Exercise aim
What lines of the data hold the string "options"? Pull each one out.

----------------

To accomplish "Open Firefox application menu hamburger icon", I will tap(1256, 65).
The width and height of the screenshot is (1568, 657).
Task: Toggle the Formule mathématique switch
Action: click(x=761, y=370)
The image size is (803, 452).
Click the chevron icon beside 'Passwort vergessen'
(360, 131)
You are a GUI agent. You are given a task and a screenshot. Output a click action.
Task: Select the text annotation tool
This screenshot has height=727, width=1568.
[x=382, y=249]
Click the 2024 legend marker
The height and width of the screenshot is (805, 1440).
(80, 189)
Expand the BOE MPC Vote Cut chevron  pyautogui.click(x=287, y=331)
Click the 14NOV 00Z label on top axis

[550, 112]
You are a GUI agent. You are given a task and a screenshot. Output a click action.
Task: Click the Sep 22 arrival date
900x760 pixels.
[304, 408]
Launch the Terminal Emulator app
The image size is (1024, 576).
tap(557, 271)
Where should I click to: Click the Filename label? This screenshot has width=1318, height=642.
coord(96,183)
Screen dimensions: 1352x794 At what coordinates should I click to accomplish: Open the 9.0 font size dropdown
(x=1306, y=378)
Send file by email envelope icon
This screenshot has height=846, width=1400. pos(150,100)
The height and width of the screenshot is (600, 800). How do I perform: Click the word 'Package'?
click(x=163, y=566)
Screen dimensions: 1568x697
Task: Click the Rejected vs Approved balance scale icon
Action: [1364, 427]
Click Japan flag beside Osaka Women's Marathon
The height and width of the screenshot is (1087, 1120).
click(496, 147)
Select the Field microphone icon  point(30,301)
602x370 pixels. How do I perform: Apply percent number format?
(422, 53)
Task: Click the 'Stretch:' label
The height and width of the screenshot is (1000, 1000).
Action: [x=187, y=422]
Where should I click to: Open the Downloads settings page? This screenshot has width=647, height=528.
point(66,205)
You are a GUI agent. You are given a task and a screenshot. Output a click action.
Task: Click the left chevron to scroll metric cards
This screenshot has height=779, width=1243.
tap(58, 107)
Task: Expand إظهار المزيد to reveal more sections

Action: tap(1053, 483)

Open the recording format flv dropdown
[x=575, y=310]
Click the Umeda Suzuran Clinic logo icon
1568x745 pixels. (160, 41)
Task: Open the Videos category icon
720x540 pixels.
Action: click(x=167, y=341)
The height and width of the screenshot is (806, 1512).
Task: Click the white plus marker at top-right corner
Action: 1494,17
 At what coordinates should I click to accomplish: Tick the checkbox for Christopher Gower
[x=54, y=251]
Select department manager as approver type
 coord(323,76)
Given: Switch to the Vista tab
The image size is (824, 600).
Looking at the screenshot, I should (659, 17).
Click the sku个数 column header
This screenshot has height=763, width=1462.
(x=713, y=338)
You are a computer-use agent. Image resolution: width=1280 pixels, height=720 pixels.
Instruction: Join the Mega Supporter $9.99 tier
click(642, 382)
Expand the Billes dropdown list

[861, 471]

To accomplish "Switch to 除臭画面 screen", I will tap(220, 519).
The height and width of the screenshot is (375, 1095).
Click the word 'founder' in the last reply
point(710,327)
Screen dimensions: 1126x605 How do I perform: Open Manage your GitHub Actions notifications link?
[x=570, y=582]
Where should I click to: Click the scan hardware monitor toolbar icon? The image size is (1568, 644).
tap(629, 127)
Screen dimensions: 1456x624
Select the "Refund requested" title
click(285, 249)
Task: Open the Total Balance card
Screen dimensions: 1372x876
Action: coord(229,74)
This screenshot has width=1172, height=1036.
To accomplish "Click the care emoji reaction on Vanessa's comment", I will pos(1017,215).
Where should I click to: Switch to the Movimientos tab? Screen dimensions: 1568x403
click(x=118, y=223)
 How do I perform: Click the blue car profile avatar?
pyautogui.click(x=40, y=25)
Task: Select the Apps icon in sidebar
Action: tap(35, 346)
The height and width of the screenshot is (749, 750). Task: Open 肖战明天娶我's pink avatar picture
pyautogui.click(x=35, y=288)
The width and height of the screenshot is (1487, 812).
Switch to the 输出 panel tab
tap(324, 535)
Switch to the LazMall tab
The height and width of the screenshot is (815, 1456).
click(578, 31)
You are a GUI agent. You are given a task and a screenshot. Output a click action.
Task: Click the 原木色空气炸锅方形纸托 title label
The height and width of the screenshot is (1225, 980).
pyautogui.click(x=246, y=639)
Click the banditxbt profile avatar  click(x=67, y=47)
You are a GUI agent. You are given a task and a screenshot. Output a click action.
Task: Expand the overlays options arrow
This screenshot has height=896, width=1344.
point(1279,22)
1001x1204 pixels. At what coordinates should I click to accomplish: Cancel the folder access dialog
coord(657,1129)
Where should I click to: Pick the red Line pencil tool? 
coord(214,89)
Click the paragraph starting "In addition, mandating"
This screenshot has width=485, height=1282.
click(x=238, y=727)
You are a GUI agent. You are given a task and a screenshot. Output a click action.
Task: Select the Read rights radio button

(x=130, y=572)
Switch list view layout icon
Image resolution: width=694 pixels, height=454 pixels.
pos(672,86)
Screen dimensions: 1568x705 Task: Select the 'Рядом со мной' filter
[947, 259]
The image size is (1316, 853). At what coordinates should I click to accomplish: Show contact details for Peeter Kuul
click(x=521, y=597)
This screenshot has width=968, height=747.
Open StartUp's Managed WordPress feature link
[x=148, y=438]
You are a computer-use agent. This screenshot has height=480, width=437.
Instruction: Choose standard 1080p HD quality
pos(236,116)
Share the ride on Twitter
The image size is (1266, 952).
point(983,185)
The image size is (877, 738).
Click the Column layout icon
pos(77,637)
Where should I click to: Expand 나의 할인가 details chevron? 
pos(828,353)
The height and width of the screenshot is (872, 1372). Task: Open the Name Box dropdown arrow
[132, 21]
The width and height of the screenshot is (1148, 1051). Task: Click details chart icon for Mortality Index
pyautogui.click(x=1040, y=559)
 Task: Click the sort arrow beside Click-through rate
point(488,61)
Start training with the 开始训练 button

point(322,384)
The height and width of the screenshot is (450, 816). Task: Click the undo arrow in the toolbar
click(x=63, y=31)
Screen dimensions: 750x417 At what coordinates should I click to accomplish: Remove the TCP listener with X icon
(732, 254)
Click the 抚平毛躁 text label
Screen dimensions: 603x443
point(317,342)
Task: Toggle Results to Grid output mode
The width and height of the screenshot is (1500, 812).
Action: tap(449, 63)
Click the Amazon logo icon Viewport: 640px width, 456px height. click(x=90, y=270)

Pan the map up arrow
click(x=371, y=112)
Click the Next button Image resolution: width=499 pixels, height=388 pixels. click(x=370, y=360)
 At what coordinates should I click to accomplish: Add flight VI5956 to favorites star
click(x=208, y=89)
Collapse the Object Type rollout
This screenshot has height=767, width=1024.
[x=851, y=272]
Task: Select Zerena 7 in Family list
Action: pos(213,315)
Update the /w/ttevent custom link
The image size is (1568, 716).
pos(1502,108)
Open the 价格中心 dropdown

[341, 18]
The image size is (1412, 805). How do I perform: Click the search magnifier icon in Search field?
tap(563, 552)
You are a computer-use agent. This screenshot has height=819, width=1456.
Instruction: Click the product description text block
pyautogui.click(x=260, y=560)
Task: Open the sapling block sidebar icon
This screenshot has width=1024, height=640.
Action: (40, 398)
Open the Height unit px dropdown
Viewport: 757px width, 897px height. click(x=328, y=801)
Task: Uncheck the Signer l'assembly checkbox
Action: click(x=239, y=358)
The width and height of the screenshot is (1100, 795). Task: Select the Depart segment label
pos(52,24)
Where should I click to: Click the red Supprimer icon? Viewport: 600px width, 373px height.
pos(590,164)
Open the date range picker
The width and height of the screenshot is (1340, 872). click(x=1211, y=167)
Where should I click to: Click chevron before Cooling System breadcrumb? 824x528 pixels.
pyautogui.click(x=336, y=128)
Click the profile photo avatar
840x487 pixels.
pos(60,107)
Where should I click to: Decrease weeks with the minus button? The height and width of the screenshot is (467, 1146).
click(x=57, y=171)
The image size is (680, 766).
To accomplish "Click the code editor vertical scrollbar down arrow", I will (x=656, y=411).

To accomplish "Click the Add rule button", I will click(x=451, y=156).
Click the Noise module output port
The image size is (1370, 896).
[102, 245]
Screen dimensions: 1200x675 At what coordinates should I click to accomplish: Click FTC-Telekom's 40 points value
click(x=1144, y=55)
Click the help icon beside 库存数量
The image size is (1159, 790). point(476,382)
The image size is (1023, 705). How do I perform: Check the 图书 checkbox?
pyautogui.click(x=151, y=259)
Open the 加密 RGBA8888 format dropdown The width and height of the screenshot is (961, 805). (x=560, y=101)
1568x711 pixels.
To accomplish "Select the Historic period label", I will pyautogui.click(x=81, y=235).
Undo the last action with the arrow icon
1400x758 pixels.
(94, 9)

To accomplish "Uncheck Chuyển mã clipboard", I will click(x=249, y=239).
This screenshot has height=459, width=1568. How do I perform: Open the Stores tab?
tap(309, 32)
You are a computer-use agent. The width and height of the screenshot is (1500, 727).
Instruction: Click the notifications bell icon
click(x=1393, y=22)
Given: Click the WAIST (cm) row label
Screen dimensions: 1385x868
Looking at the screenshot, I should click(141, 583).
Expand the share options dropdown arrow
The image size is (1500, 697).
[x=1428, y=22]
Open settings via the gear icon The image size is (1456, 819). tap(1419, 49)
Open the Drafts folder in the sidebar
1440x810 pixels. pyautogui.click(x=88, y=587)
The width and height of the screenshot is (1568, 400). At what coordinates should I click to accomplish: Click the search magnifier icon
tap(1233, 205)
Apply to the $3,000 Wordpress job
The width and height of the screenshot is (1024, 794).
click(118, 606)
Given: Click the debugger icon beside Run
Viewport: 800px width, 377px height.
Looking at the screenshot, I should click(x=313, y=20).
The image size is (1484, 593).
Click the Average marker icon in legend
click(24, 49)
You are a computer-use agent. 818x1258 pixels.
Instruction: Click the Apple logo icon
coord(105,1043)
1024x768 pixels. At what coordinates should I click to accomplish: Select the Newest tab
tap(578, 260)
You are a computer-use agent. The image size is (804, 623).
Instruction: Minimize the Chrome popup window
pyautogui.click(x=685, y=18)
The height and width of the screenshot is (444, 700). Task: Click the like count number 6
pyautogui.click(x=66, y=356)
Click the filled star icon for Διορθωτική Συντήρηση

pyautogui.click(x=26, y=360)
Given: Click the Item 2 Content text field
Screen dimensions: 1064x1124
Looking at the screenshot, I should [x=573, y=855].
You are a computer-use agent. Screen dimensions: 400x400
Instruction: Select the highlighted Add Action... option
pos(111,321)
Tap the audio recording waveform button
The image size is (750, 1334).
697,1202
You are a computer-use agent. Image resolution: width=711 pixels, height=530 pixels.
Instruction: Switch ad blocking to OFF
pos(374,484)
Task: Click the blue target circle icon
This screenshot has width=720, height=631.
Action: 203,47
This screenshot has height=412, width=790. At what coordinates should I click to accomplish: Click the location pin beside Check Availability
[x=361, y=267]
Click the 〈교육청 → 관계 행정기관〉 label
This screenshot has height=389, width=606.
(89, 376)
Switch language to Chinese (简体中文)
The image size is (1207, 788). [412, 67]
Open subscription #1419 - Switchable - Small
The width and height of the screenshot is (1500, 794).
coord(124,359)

----------------

Exercise solution
Task: Expand the overlays options arrow
Expand the share options dropdown arrow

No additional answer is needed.